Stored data
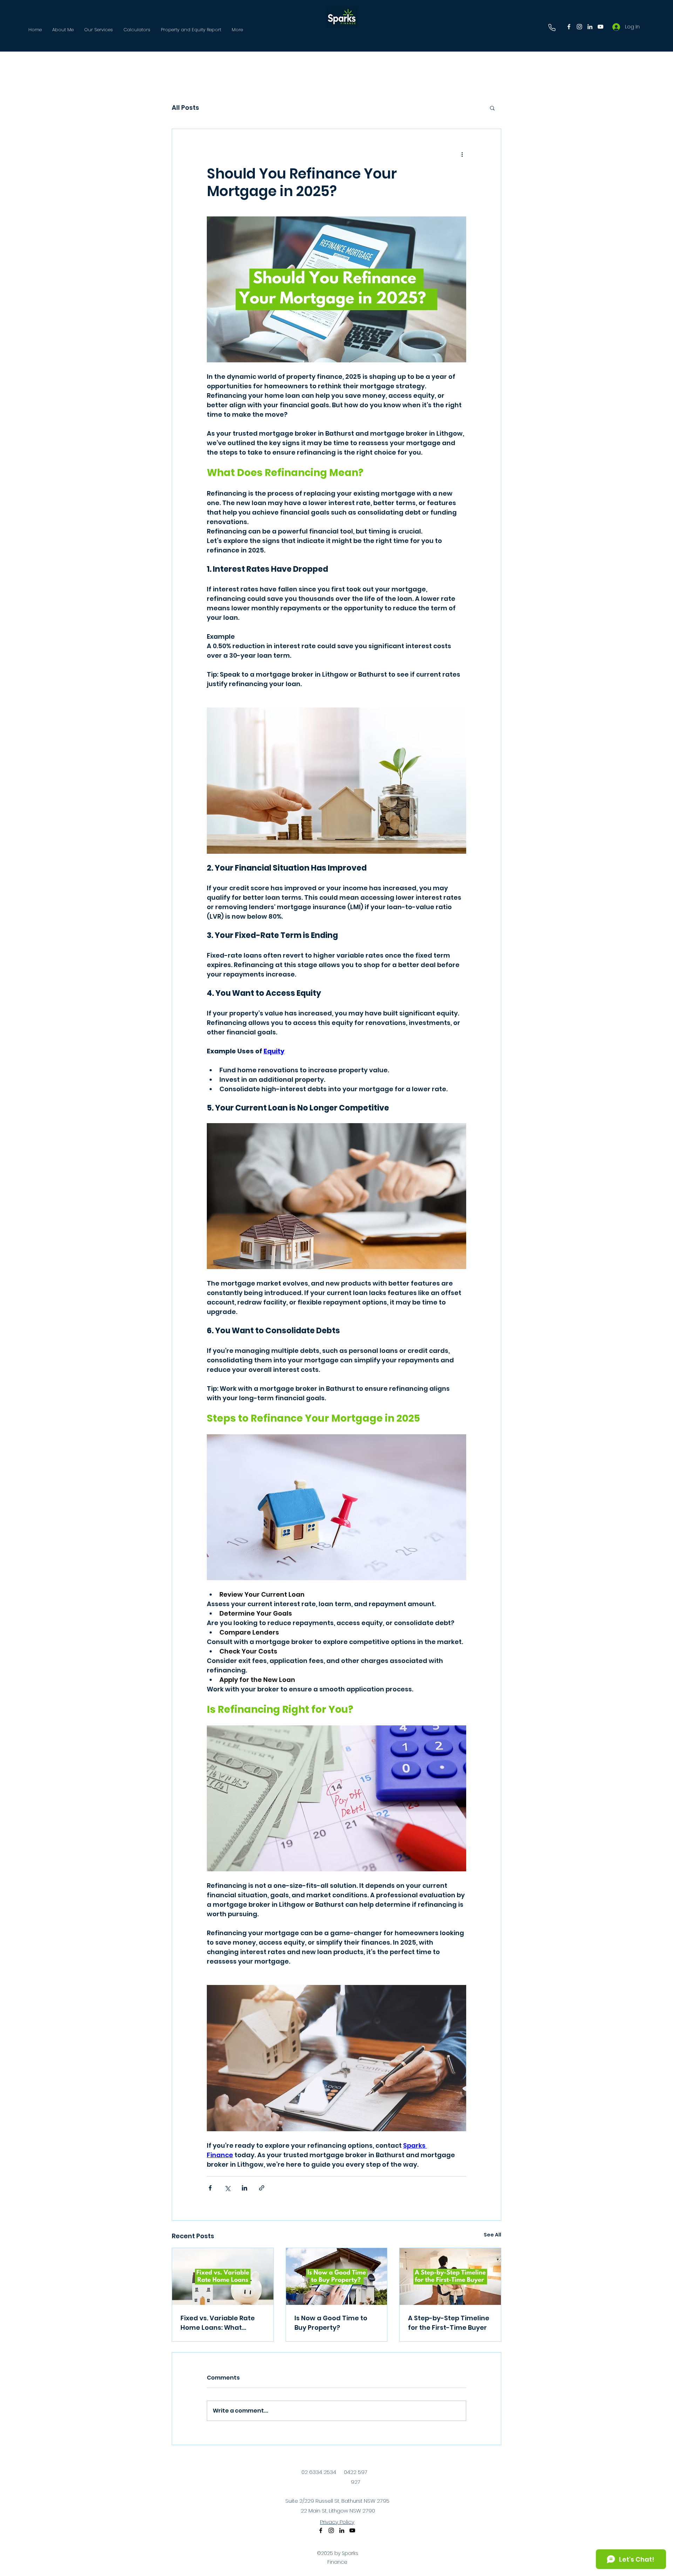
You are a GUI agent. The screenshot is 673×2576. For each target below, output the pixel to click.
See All (492, 2234)
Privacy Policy (337, 2521)
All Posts (185, 107)
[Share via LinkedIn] (244, 2188)
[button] (492, 107)
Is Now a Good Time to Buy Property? (330, 2323)
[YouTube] (600, 26)
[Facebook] (568, 26)
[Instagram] (579, 26)
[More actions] (462, 154)
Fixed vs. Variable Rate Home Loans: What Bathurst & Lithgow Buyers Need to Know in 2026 (219, 2323)
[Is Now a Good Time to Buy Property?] (336, 2276)
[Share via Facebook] (210, 2188)
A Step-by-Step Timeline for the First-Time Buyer (448, 2323)
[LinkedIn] (589, 26)
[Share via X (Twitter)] (227, 2188)
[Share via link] (261, 2188)
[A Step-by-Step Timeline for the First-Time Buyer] (450, 2276)
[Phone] (552, 27)
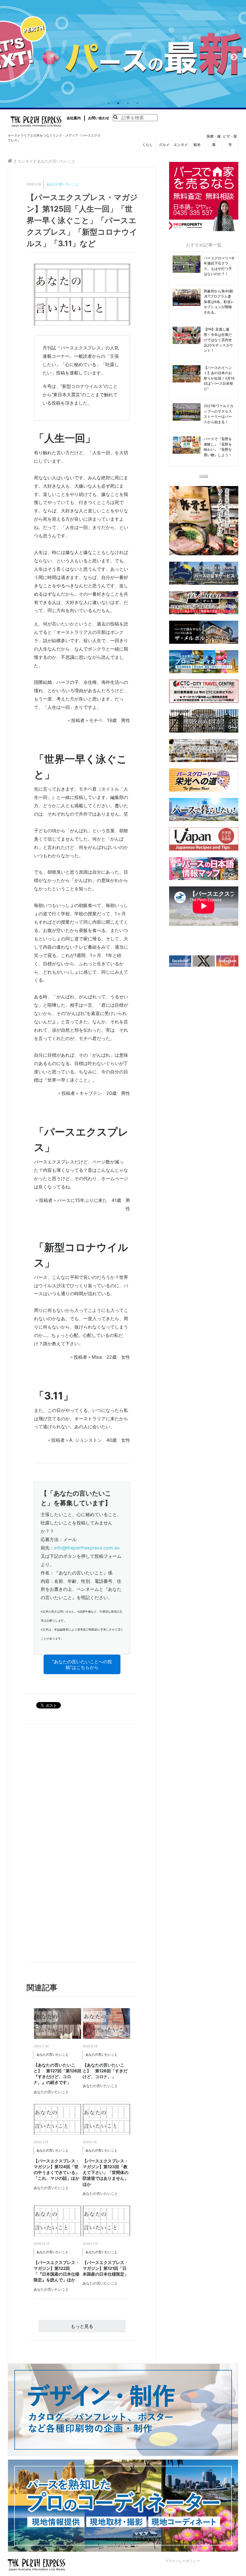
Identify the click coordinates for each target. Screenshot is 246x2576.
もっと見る (82, 2326)
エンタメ (181, 144)
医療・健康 (214, 140)
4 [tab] (137, 103)
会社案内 (74, 118)
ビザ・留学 (230, 140)
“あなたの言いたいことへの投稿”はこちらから (82, 1664)
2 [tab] (118, 103)
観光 (197, 144)
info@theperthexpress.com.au (86, 1547)
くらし (147, 144)
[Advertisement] (56, 1845)
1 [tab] (108, 103)
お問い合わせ (98, 118)
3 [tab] (128, 103)
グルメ (164, 144)
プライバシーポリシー (182, 2561)
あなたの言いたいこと (62, 184)
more (203, 475)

* Goal of the exercise
The output consists solely of the lines from the line that contains "4 [tab] (137, 103)" through the final line of the data.

* Exercise response
4 [tab] (137, 103)
会社案内 (74, 118)
ビザ・留学 (230, 140)
“あなたの言いたいことへの投稿”はこちらから (82, 1664)
2 [tab] (118, 103)
観光 (197, 144)
info@theperthexpress.com.au (86, 1547)
くらし (147, 144)
[Advertisement] (56, 1845)
1 [tab] (108, 103)
お問い合わせ (98, 118)
3 [tab] (128, 103)
グルメ (164, 144)
プライバシーポリシー (182, 2561)
あなたの言いたいこと (62, 184)
more (203, 475)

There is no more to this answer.